- _WHAT THE EXERCISE ASKS_: Copy out everything from the line containing "Given: Click the" down to the last of the lines, leaving out the pictures.
################
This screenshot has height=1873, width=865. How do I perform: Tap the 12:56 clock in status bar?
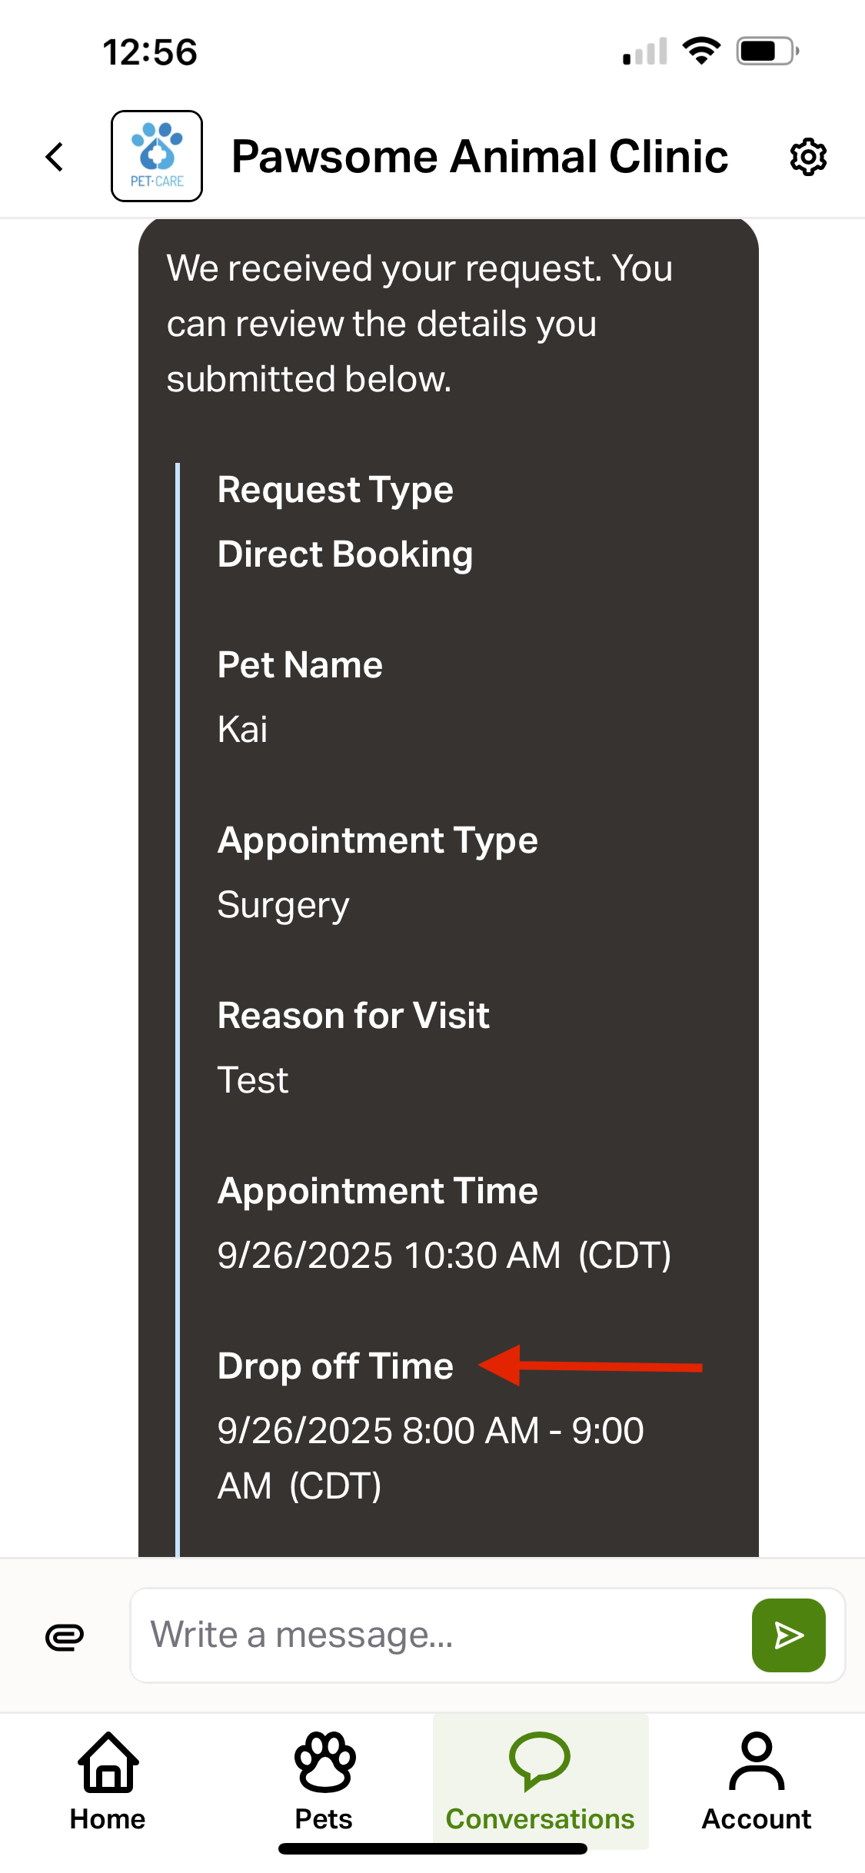[150, 52]
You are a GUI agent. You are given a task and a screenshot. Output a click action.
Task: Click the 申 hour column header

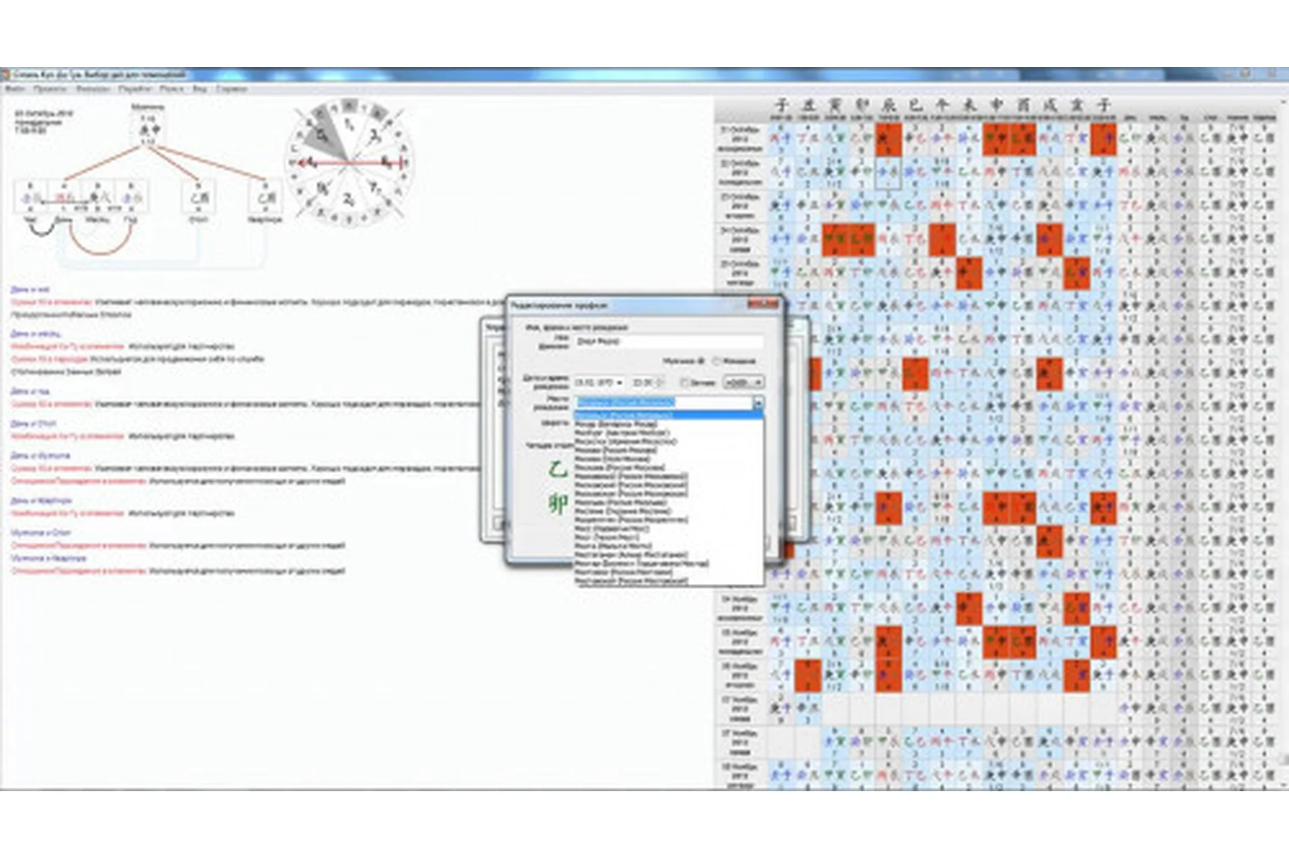click(996, 105)
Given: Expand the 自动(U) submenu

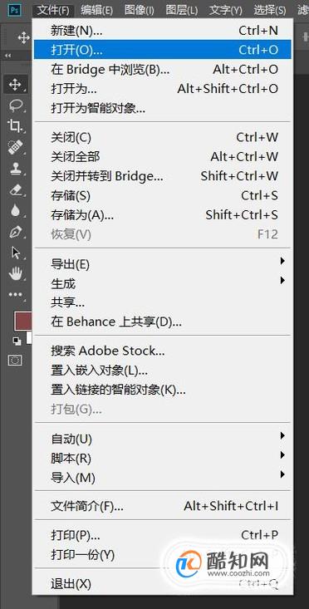Looking at the screenshot, I should 163,440.
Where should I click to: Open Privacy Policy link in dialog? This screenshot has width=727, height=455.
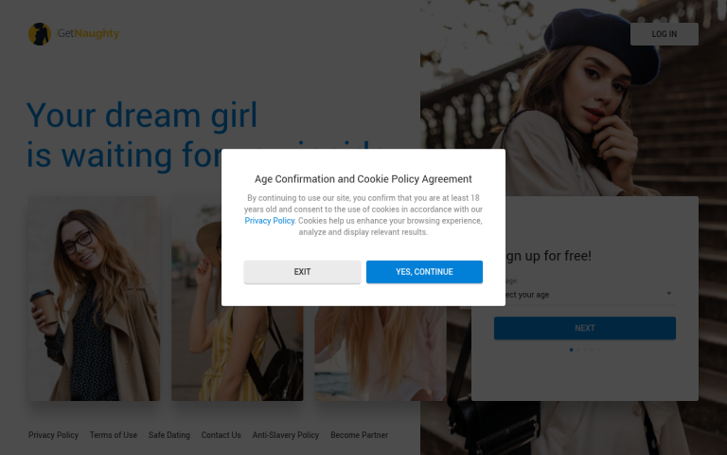coord(270,221)
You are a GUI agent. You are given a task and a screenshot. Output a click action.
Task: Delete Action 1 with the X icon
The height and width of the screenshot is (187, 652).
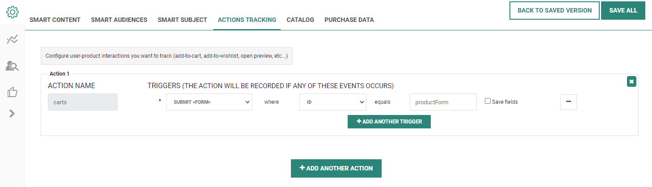(631, 81)
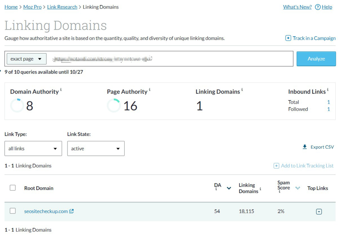
Task: Click the Domain Authority info icon
Action: (61, 90)
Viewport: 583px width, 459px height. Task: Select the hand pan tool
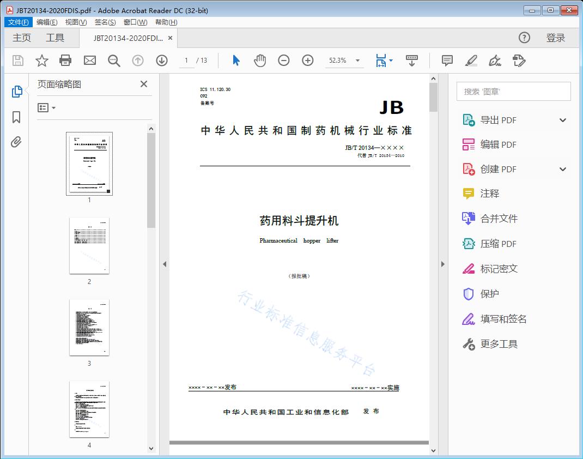point(260,61)
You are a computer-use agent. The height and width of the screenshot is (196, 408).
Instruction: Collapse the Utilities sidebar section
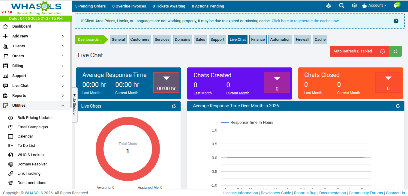[x=36, y=105]
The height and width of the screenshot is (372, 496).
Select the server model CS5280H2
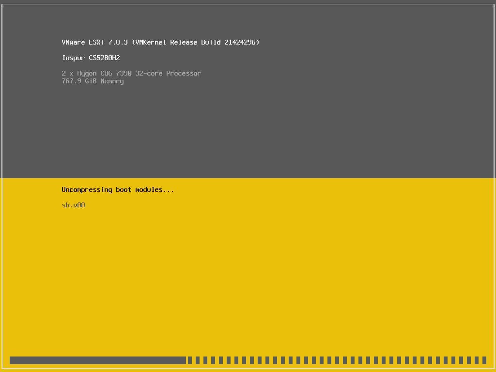[x=104, y=58]
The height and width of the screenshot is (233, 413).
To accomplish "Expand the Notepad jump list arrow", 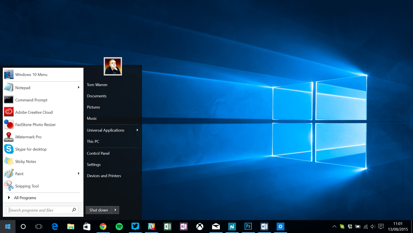I will click(79, 87).
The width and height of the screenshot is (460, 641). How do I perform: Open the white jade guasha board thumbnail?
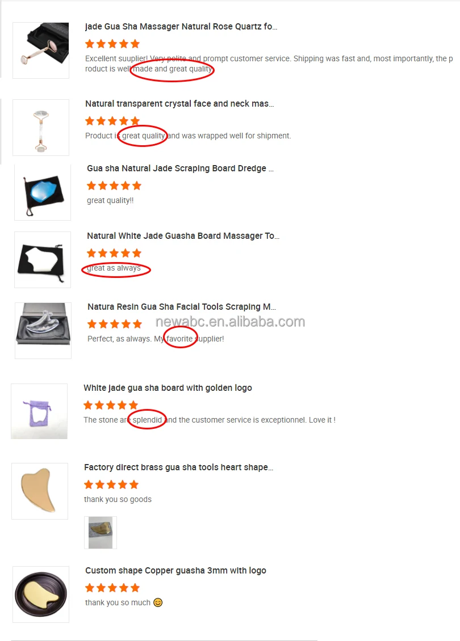pyautogui.click(x=43, y=260)
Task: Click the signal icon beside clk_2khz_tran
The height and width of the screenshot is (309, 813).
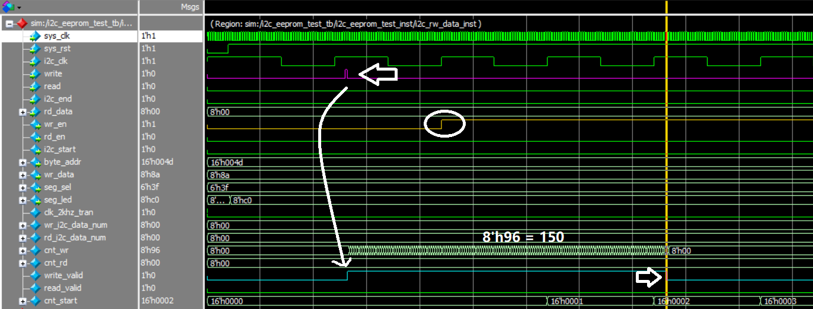Action: [x=35, y=212]
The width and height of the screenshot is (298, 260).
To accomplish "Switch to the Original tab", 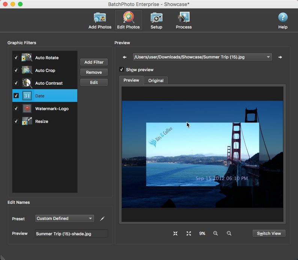I will pyautogui.click(x=156, y=81).
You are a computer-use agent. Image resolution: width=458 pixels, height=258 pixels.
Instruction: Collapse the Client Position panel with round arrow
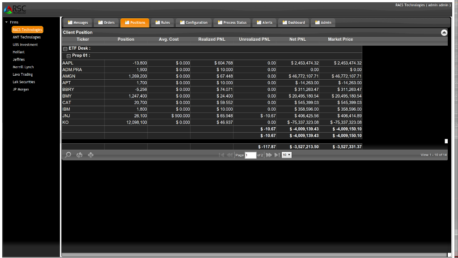pos(444,32)
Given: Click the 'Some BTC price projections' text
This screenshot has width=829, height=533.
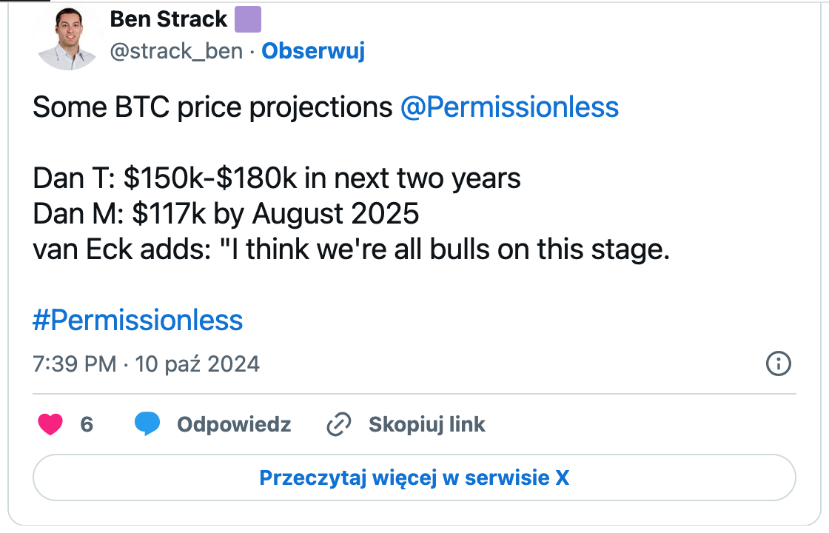Looking at the screenshot, I should tap(212, 107).
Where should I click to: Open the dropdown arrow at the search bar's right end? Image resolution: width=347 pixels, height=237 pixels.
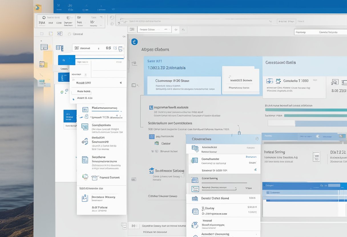coord(271,21)
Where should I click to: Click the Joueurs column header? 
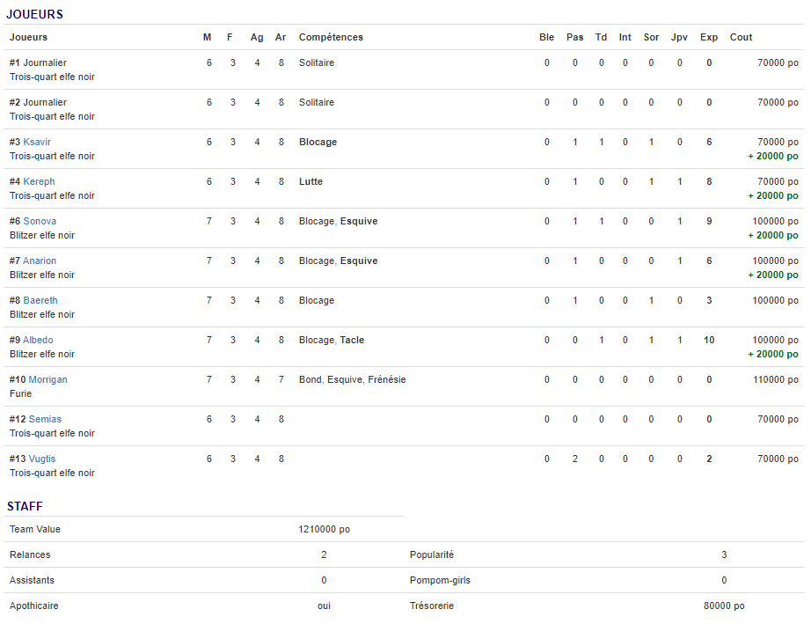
################
- _SOLUTION TO THE EXERCISE_:
Given: Click the 'Some BTC price projections' text
This screenshot has width=829, height=533.
Looking at the screenshot, I should tap(212, 107).
Where should I click to: Open the dropdown arrow at the search bar's right end? Image resolution: width=347 pixels, height=237 pixels.
coord(271,21)
Where should I click to: Click the Joueurs column header? 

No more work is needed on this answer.